Polydentate Schiff base ligands 5-Br-BSDT(bis(5-bromosalicylaldehyde)diethylenetriamine) having $N_3O_2$ atoms, 5-Br-BSTT(bis(5-bromosalicylaldehyde)triethylenetetramine) having $N_3O_2$ atoms, 5-Br-BSTP(bis(5-bromosalicylaldehyde)tetraethylenepentamine) having $N_3O_2$ atoms were synthesized. Stability constants of the complexes between these ligands and the metal ions such as Cu(II), Ni(II) and Zn(II) were measured in DMSO by a polarographic method. It was observed that all metal(II) ions employed in this study formed 1 : 1 complexes with Schiff base ligands.
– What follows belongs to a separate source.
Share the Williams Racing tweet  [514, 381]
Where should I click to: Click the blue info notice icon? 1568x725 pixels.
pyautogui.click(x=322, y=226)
Stability constants for the ligands were in the order of Cu(II)>Ni(II)>Zn(II), and for complex formation were in the order of 5-Br-BSTP>5-Br-BSTT>5-Br-BSDT according to the increasing in the number of donor atoms. Both enthalpy and entropy changes are obtained in negative valves. Exothermicity for the complex formation indicated tight binding between the ligands and metal ions. The negative entropy change would be related to the fact that solvent molecules are strongly interacting with the metal complexes.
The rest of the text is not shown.